Task – Could you set down only the lines from the one including "You are a GUI" to the end of the records below, inclusive and exact, leaving pictures out?

Data records
§ §

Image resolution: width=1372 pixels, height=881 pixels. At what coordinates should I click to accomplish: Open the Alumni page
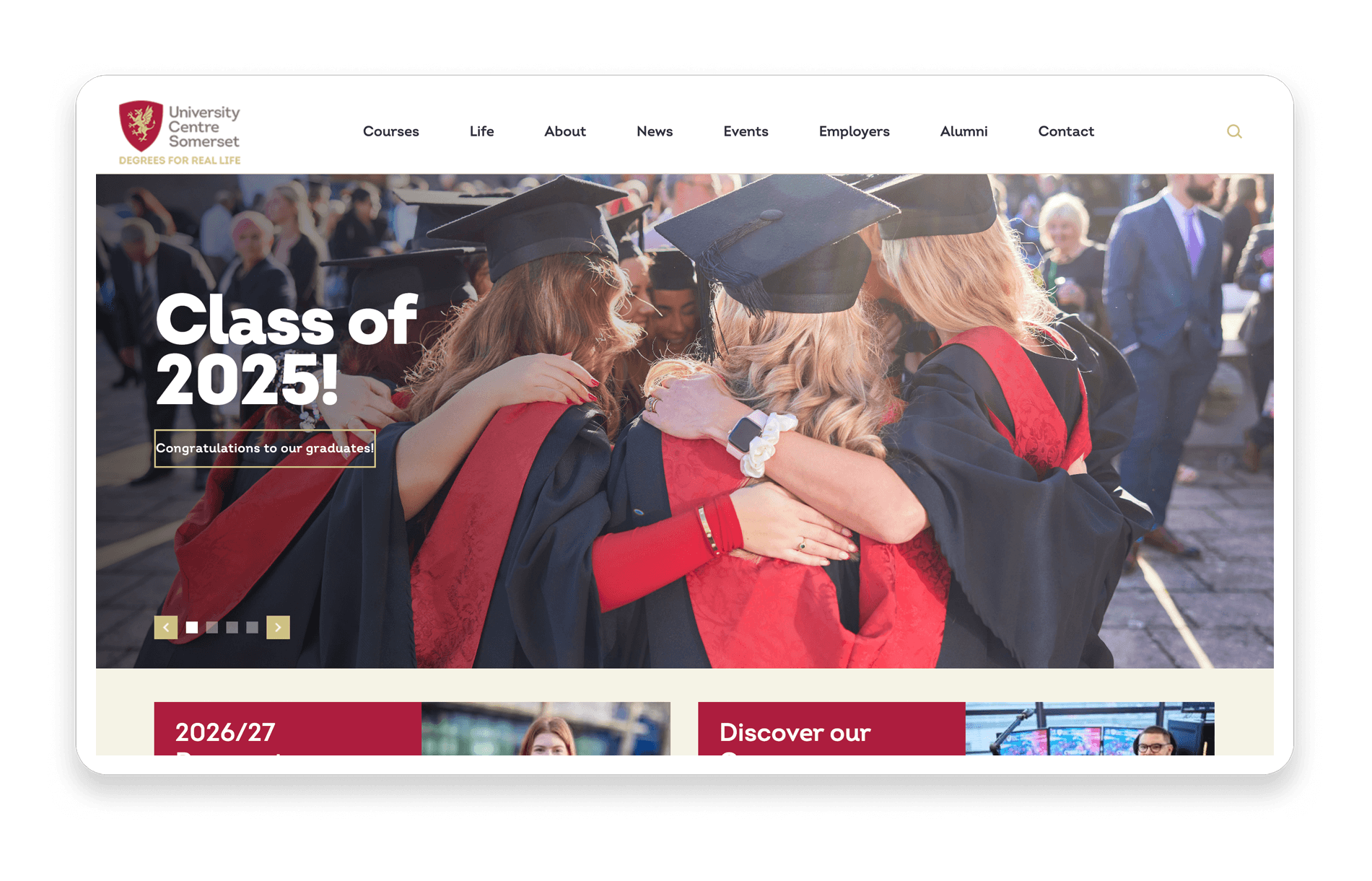[x=964, y=131]
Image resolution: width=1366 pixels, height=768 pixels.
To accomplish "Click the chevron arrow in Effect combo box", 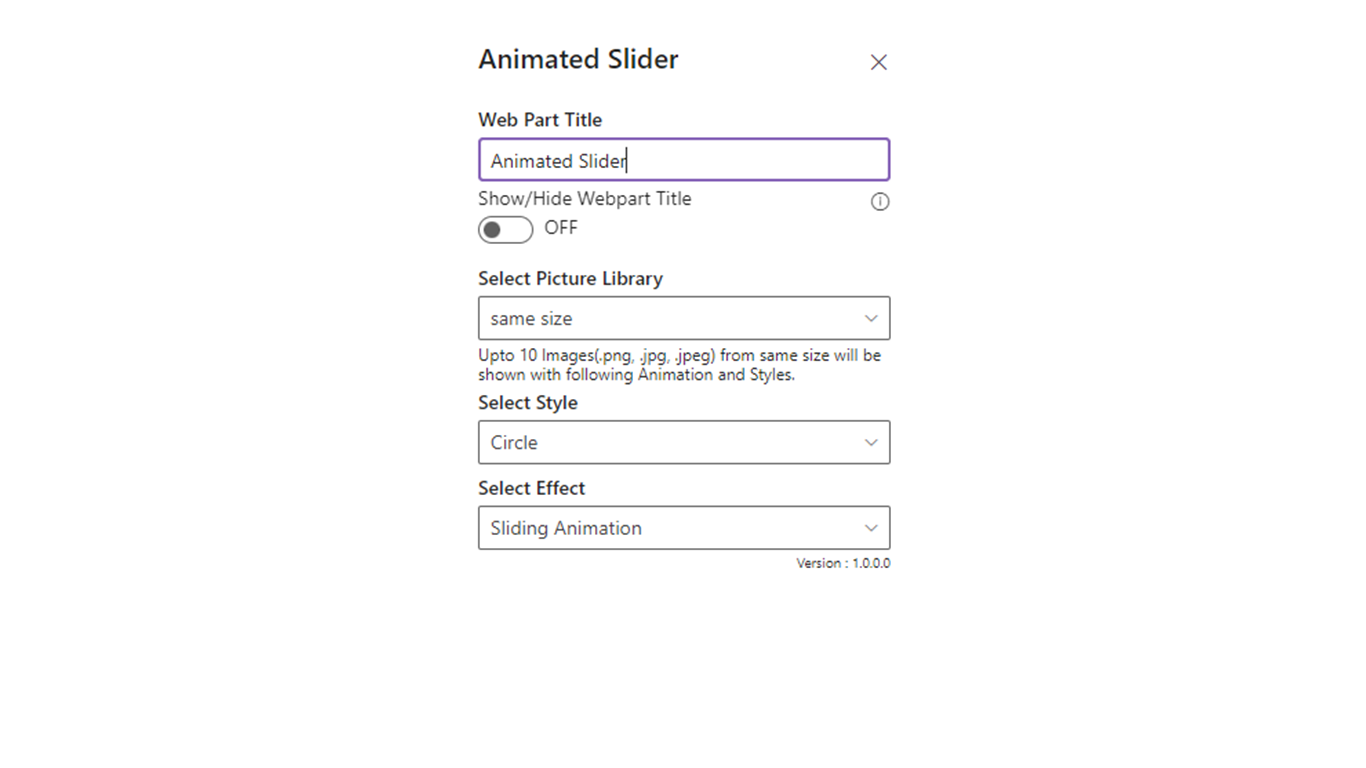I will [871, 528].
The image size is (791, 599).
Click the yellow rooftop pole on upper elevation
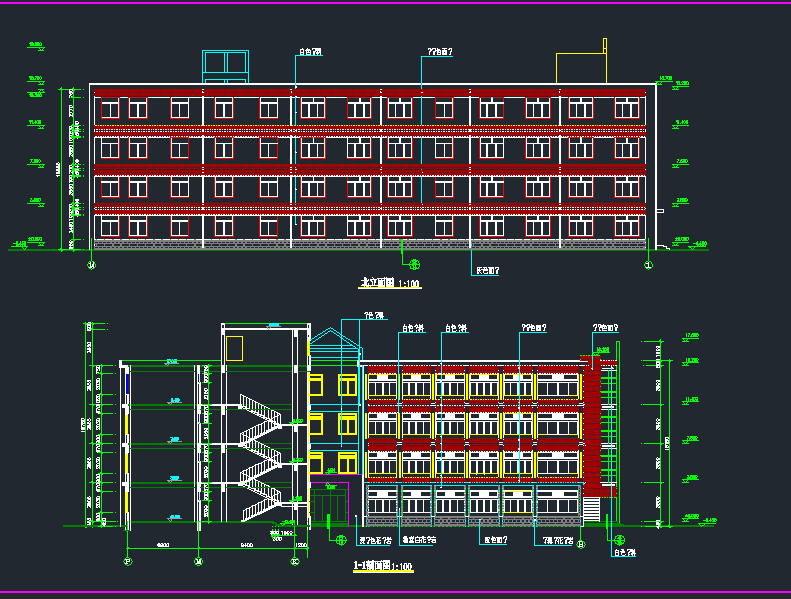[605, 59]
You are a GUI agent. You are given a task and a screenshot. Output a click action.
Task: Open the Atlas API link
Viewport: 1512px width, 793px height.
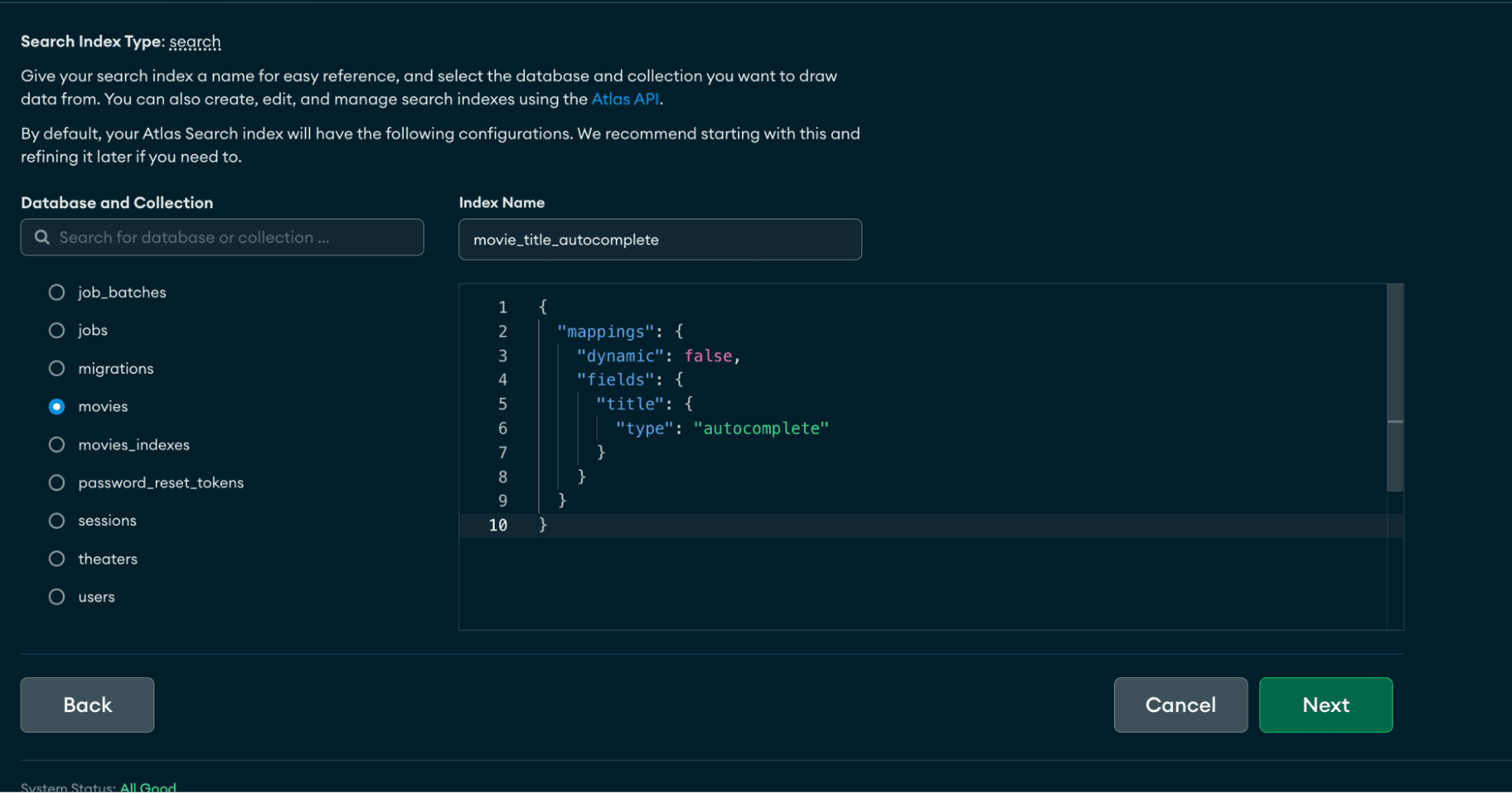click(625, 99)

§ §

Written answer –
You are a GUI agent. You are given a task and a screenshot. Output a click action.
Task: Open the Atlas API link
Viewport: 1512px width, 793px height.
click(625, 99)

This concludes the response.